▶ [Stated problem] Please put every line of the entries below into a Markdown table with the columns Row and Line. Number each line in order and leave out blank lines.

▶ [Entries pointing to words and elements]
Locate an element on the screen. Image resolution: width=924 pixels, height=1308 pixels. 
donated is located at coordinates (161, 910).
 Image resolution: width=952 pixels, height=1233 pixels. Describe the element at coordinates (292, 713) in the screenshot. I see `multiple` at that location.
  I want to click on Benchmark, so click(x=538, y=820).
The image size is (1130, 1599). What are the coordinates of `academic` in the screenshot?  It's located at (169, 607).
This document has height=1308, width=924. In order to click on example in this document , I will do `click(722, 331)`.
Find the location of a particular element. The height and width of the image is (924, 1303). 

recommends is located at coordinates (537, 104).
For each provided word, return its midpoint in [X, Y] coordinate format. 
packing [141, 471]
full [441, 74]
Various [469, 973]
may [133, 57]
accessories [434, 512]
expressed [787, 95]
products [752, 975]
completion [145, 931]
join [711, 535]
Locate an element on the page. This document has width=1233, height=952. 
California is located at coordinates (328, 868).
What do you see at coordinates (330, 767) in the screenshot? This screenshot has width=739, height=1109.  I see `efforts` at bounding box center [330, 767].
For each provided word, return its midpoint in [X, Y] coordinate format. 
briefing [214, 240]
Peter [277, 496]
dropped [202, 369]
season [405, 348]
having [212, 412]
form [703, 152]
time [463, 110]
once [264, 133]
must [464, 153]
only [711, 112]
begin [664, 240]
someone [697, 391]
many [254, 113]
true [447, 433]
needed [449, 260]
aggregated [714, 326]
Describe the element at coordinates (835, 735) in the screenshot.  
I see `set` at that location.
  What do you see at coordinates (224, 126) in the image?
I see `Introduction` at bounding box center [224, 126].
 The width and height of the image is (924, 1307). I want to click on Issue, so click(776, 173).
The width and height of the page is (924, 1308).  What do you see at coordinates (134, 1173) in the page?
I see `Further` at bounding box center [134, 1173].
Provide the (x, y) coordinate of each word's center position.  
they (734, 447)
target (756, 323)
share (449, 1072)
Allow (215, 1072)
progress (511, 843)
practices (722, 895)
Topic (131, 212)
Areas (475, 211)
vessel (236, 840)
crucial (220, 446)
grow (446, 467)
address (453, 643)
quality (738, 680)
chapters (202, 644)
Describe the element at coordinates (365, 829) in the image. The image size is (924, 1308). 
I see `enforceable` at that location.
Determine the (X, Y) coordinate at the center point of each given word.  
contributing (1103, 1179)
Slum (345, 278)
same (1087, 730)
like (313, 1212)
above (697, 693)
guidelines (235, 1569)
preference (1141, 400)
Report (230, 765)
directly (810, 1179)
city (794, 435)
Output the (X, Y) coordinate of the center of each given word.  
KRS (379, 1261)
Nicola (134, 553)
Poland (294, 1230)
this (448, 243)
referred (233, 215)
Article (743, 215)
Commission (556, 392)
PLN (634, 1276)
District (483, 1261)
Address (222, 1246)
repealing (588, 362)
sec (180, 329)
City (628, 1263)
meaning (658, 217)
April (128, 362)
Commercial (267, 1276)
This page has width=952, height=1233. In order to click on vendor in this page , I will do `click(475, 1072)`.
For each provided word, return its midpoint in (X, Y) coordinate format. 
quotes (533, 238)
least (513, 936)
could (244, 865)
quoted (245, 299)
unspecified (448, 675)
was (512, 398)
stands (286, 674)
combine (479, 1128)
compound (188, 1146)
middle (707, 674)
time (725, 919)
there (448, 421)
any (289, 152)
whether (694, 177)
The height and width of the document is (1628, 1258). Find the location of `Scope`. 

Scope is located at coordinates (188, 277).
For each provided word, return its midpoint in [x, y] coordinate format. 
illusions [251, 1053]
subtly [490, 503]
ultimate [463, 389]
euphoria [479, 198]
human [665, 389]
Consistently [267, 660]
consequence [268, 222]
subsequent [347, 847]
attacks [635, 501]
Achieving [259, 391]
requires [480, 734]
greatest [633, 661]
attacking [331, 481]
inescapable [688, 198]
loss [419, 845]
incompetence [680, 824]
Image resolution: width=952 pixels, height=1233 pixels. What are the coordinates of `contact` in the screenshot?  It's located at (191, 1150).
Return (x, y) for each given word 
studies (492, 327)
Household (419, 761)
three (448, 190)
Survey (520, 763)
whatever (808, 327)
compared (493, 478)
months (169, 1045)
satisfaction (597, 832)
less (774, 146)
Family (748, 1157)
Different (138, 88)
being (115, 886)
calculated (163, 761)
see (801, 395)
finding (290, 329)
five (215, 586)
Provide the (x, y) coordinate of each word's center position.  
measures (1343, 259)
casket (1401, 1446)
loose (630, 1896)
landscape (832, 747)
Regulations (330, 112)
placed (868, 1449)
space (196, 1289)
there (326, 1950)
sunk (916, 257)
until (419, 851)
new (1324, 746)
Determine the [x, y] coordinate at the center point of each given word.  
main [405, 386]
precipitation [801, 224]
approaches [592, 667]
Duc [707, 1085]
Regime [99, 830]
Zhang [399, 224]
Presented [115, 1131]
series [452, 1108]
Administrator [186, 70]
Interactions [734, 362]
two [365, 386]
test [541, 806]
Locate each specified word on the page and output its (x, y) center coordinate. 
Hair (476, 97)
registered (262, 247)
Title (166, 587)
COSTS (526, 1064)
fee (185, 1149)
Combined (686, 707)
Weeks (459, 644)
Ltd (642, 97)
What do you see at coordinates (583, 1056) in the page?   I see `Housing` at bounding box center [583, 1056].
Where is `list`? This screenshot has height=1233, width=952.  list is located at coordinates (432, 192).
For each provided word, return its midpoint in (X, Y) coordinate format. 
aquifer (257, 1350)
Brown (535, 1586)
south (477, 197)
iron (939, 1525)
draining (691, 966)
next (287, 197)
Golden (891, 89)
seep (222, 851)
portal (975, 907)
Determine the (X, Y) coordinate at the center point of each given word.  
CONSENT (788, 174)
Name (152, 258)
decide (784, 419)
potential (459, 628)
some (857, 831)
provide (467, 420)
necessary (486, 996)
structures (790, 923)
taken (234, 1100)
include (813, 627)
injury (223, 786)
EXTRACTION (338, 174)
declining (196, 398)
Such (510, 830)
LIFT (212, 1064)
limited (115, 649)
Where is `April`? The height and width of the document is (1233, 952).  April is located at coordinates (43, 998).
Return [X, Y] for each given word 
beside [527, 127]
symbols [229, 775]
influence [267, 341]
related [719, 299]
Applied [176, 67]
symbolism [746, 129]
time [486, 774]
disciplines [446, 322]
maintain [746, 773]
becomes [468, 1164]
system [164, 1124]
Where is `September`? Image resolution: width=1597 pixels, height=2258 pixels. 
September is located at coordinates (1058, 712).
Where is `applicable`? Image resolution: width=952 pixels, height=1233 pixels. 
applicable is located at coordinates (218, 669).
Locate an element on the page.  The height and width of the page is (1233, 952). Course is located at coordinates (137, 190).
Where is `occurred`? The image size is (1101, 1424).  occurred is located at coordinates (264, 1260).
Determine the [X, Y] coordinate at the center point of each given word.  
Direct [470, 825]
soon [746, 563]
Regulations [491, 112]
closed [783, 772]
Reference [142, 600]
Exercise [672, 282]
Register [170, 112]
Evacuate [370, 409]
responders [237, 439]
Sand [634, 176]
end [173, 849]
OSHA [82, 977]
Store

▶ [Completed task]
| Row | Line |
|---|---|
| 1 | Locate an element on the screen. Image resolution: width=924 pixels, height=1308 pixels.  |
| 2 | donated is located at coordinates (161, 910). |
| 3 |  Image resolution: width=952 pixels, height=1233 pixels. Describe the element at coordinates (292, 713) in the screenshot. I see `multiple` at that location. |
| 4 |   I want to click on Benchmark, so click(x=538, y=820). |
| 5 | The image size is (1130, 1599). What are the coordinates of `academic` in the screenshot?  It's located at (169, 607). |
| 6 | This document has height=1308, width=924. In order to click on example in this document , I will do `click(722, 331)`. |
| 7 | Find the location of a particular element. The height and width of the image is (924, 1303).  |
| 8 | recommends is located at coordinates (537, 104). |
| 9 | For each provided word, return its midpoint in [X, Y] coordinate format.  |
| 10 | packing [141, 471] |
| 11 | full [441, 74] |
| 12 | Various [469, 973] |
| 13 | may [133, 57] |
| 14 | accessories [434, 512] |
| 15 | expressed [787, 95] |
| 16 | products [752, 975] |
| 17 | completion [145, 931] |
| 18 | join [711, 535] |
| 19 | Locate an element on the page. This document has width=1233, height=952.  |
| 20 | California is located at coordinates (328, 868). |
| 21 | What do you see at coordinates (330, 767) in the screenshot? This screenshot has width=739, height=1109.  I see `efforts` at bounding box center [330, 767]. |
| 22 | For each provided word, return its midpoint in [X, Y] coordinate format.  |
| 23 | briefing [214, 240] |
| 24 | Peter [277, 496] |
| 25 | dropped [202, 369] |
| 26 | season [405, 348] |
| 27 | having [212, 412] |
| 28 | form [703, 152] |
| 29 | time [463, 110] |
| 30 | once [264, 133] |
| 31 | must [464, 153] |
| 32 | only [711, 112] |
| 33 | begin [664, 240] |
| 34 | someone [697, 391] |
| 35 | many [254, 113] |
| 36 | true [447, 433] |
| 37 | needed [449, 260] |
| 38 | aggregated [714, 326] |
| 39 | Describe the element at coordinates (835, 735) in the screenshot.   |
| 40 | I see `set` at that location. |
| 41 |   What do you see at coordinates (224, 126) in the image? |
| 42 | I see `Introduction` at bounding box center [224, 126]. |
| 43 |  The width and height of the image is (924, 1307). I want to click on Issue, so click(776, 173). |
| 44 | The width and height of the page is (924, 1308).  What do you see at coordinates (134, 1173) in the page? |
| 45 | I see `Further` at bounding box center [134, 1173]. |
| 46 | Provide the (x, y) coordinate of each word's center position.   |
| 47 | they (734, 447) |
| 48 | target (756, 323) |
| 49 | share (449, 1072) |
| 50 | Allow (215, 1072) |
| 51 | progress (511, 843) |
| 52 | practices (722, 895) |
| 53 | Topic (131, 212) |
| 54 | Areas (475, 211) |
| 55 | vessel (236, 840) |
| 56 | crucial (220, 446) |
| 57 | grow (446, 467) |
| 58 | address (453, 643) |
| 59 | quality (738, 680) |
| 60 | chapters (202, 644) |
| 61 | Describe the element at coordinates (365, 829) in the image. The image size is (924, 1308).  |
| 62 | I see `enforceable` at that location. |
| 63 | Determine the (X, Y) coordinate at the center point of each given word.   |
| 64 | contributing (1103, 1179) |
| 65 | Slum (345, 278) |
| 66 | same (1087, 730) |
| 67 | like (313, 1212) |
| 68 | above (697, 693) |
| 69 | guidelines (235, 1569) |
| 70 | preference (1141, 400) |
| 71 | Report (230, 765) |
| 72 | directly (810, 1179) |
| 73 | city (794, 435) |
| 74 | Output the (X, Y) coordinate of the center of each given word.   |
| 75 | KRS (379, 1261) |
| 76 | Nicola (134, 553) |
| 77 | Poland (294, 1230) |
| 78 | this (448, 243) |
| 79 | referred (233, 215) |
| 80 | Article (743, 215) |
| 81 | Commission (556, 392) |
| 82 | PLN (634, 1276) |
| 83 | District (483, 1261) |
| 84 | Address (222, 1246) |
| 85 | repealing (588, 362) |
| 86 | sec (180, 329) |
| 87 | City (628, 1263) |
| 88 | meaning (658, 217) |
| 89 | April (128, 362) |
| 90 | Commercial (267, 1276) |
| 91 | This page has width=952, height=1233. In order to click on vendor in this page , I will do `click(475, 1072)`. |
| 92 | For each provided word, return its midpoint in (X, Y) coordinate format.  |
| 93 | quotes (533, 238) |
| 94 | least (513, 936) |
| 95 | could (244, 865) |
| 96 | quoted (245, 299) |
| 97 | unspecified (448, 675) |
| 98 | was (512, 398) |
| 99 | stands (286, 674) |
| 100 | combine (479, 1128) |
| 101 | compound (188, 1146) |
| 102 | middle (707, 674) |
| 103 | time (725, 919) |
| 104 | there (448, 421) |
| 105 | any (289, 152) |
| 106 | whether (694, 177) |
| 107 | The height and width of the document is (1628, 1258). Find the location of `Scope`.  |
| 108 | Scope is located at coordinates (188, 277). |
| 109 | For each provided word, return its midpoint in [x, y] coordinate format.  |
| 110 | illusions [251, 1053] |
| 111 | subtly [490, 503] |
| 112 | ultimate [463, 389] |
| 113 | euphoria [479, 198] |
| 114 | human [665, 389] |
| 115 | Consistently [267, 660] |
| 116 | consequence [268, 222] |
| 117 | subsequent [347, 847] |
| 118 | attacks [635, 501] |
| 119 | Achieving [259, 391] |
| 120 | requires [480, 734] |
| 121 | greatest [633, 661] |
| 122 | attacking [331, 481] |
| 123 | inescapable [688, 198] |
| 124 | loss [419, 845] |
| 125 | incompetence [680, 824] |
| 126 | Image resolution: width=952 pixels, height=1233 pixels. What are the coordinates of `contact` in the screenshot?  It's located at (191, 1150). |
| 127 | Return (x, y) for each given word  |
| 128 | studies (492, 327) |
| 129 | Household (419, 761) |
| 130 | three (448, 190) |
| 131 | Survey (520, 763) |
| 132 | whatever (808, 327) |
| 133 | compared (493, 478) |
| 134 | months (169, 1045) |
| 135 | satisfaction (597, 832) |
| 136 | less (774, 146) |
| 137 | Family (748, 1157) |
| 138 | Different (138, 88) |
| 139 | being (115, 886) |
| 140 | calculated (163, 761) |
| 141 | see (801, 395) |
| 142 | finding (290, 329) |
| 143 | five (215, 586) |
| 144 | Provide the (x, y) coordinate of each word's center position.   |
| 145 | measures (1343, 259) |
| 146 | casket (1401, 1446) |
| 147 | loose (630, 1896) |
| 148 | landscape (832, 747) |
| 149 | Regulations (330, 112) |
| 150 | placed (868, 1449) |
| 151 | space (196, 1289) |
| 152 | there (326, 1950) |
| 153 | sunk (916, 257) |
| 154 | until (419, 851) |
| 155 | new (1324, 746) |
| 156 | Determine the [x, y] coordinate at the center point of each given word.   |
| 157 | main [405, 386] |
| 158 | precipitation [801, 224] |
| 159 | approaches [592, 667] |
| 160 | Duc [707, 1085] |
| 161 | Regime [99, 830] |
| 162 | Zhang [399, 224] |
| 163 | Presented [115, 1131] |
| 164 | series [452, 1108] |
| 165 | Administrator [186, 70] |
| 166 | Interactions [734, 362] |
| 167 | two [365, 386] |
| 168 | test [541, 806] |
| 169 | Locate each specified word on the page and output its (x, y) center coordinate.  |
| 170 | Hair (476, 97) |
| 171 | registered (262, 247) |
| 172 | Title (166, 587) |
| 173 | COSTS (526, 1064) |
| 174 | fee (185, 1149) |
| 175 | Combined (686, 707) |
| 176 | Weeks (459, 644) |
| 177 | Ltd (642, 97) |
| 178 | What do you see at coordinates (583, 1056) in the page?   I see `Housing` at bounding box center [583, 1056]. |
| 179 | Where is `list`? This screenshot has height=1233, width=952.  list is located at coordinates (432, 192). |
| 180 | For each provided word, return its midpoint in (X, Y) coordinate format.  |
| 181 | aquifer (257, 1350) |
| 182 | Brown (535, 1586) |
| 183 | south (477, 197) |
| 184 | iron (939, 1525) |
| 185 | draining (691, 966) |
| 186 | next (287, 197) |
| 187 | Golden (891, 89) |
| 188 | seep (222, 851) |
| 189 | portal (975, 907) |
| 190 | Determine the (X, Y) coordinate at the center point of each given word.   |
| 191 | CONSENT (788, 174) |
| 192 | Name (152, 258) |
| 193 | decide (784, 419) |
| 194 | potential (459, 628) |
| 195 | some (857, 831) |
| 196 | provide (467, 420) |
| 197 | necessary (486, 996) |
| 198 | structures (790, 923) |
| 199 | taken (234, 1100) |
| 200 | include (813, 627) |
| 201 | injury (223, 786) |
| 202 | EXTRACTION (338, 174) |
| 203 | declining (196, 398) |
| 204 | Such (510, 830) |
| 205 | LIFT (212, 1064) |
| 206 | limited (115, 649) |
| 207 | Where is `April`? The height and width of the document is (1233, 952).  April is located at coordinates (43, 998). |
| 208 | Return [X, Y] for each given word  |
| 209 | beside [527, 127] |
| 210 | symbols [229, 775] |
| 211 | influence [267, 341] |
| 212 | related [719, 299] |
| 213 | Applied [176, 67] |
| 214 | symbolism [746, 129] |
| 215 | time [486, 774] |
| 216 | disciplines [446, 322] |
| 217 | maintain [746, 773] |
| 218 | becomes [468, 1164] |
| 219 | system [164, 1124] |
| 220 | Where is `September`? Image resolution: width=1597 pixels, height=2258 pixels.  |
| 221 | September is located at coordinates (1058, 712). |
| 222 | Where is `applicable`? Image resolution: width=952 pixels, height=1233 pixels.  |
| 223 | applicable is located at coordinates (218, 669). |
| 224 | Locate an element on the page.  The height and width of the page is (1233, 952). Course is located at coordinates (137, 190). |
| 225 | Where is `occurred`? The image size is (1101, 1424).  occurred is located at coordinates (264, 1260). |
| 226 | Determine the [X, Y] coordinate at the center point of each given word.   |
| 227 | Direct [470, 825] |
| 228 | soon [746, 563] |
| 229 | Regulations [491, 112] |
| 230 | closed [783, 772] |
| 231 | Reference [142, 600] |
| 232 | Exercise [672, 282] |
| 233 | Register [170, 112] |
| 234 | Evacuate [370, 409] |
| 235 | responders [237, 439] |
| 236 | Sand [634, 176] |
| 237 | end [173, 849] |
| 238 | OSHA [82, 977] |
| 239 | Store |